§ **Excerpted passage**:
....

The parties appeal and cross-appeal a workers’ compensation order awarding, inter alia, medical benefits and wage loss benefits. The employer/carrier (E/C) assert that the award of medical benefits relating to the claimant’s perceived cardiac problems was not supported by competent substantial evidence. The claimant argiies that wage loss benefits were improperly awarded without a finding of maximum medical improvement (MMI) from a chiropractic standpoint. We affirm on the first issue and reverse on the second.
The judge of compensation claims (JCC) signed a sloppily written and internally inconsistent order, apparently drafted by the claimant’s trial attorney,1 in which she accepted one chiropractor’s opinion over that of another but did not make an explicit finding regarding whether claimant has reached MMI from a chiropractic standpoint, and awarded both wage loss benefits from the date of neurological MMI and remedial chiropractic care. It is not the function of this court in such a situation to attempt to discover what the JCC actually intended.
The order is REVERSED and the case is REMANDED to the JCC for a determination of whether claimant has reached chiropractic MMI; if so, for a determination of whether he is entitled to palliative chiropractic care for his continued pain; and if not, for a reclassification of the wage loss benefits awarded to temporary partial disability benefits.
ALLEN, J., and SHIVERS, Senior Judge, concur.. Claimant's counsel on appeal was different from his trial counsel.

....

§ **Supplied information**:
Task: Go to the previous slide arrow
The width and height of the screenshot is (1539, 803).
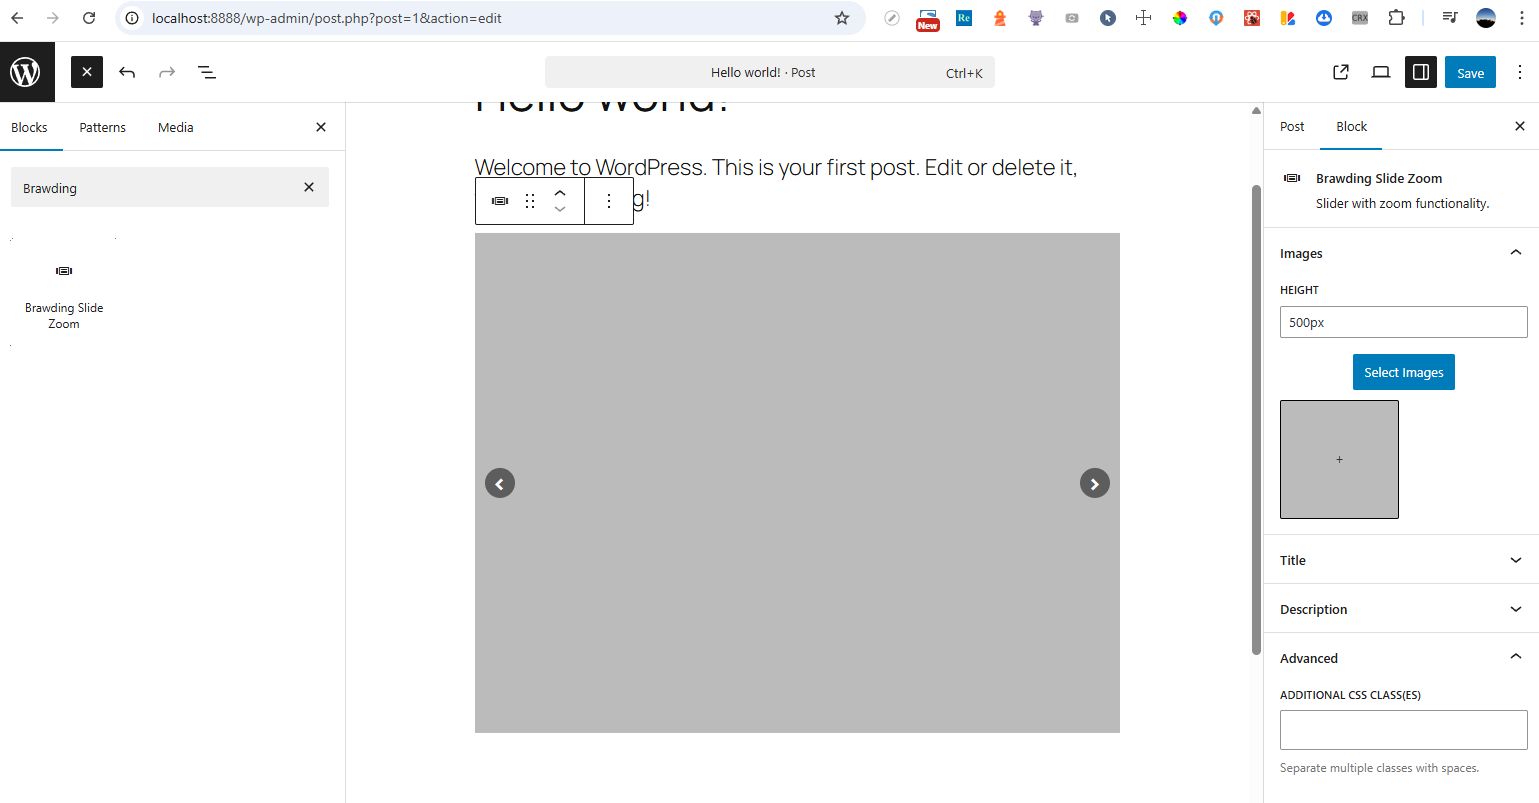Action: click(x=500, y=484)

....

§ **Directions**:
a: Answer these questions from the court opinion:
(i) What did the employer/carrier assert about the award of medical benefits for the claimant's perceived cardiac problems?
(ii) Who apparently drafted the order signed by the judge of compensation claims?
(iii) If the claimant has not reached chiropractic MMI, what should the awarded wage loss benefits be reclassified as?
b: Set down the court opinion word for word, starting with "The order is" and going on through "his trial counsel.".
The lines are not needed for anything here.

§ **Solved tasks**:
a:
(i) That it was not supported by competent substantial evidence.
(ii) The claimant's trial attorney.
(iii) Temporary partial disability benefits.

b:
The order is REVERSED and the case is REMANDED to the JCC for a determination of whether claimant has reached chiropractic MMI; if so, for a determination of whether he is entitled to palliative chiropractic care for his continued pain; and if not, for a reclassification of the wage loss benefits awarded to temporary partial disability benefits.
ALLEN, J., and SHIVERS, Senior Judge, concur.. Claimant's counsel on appeal was different from his trial counsel.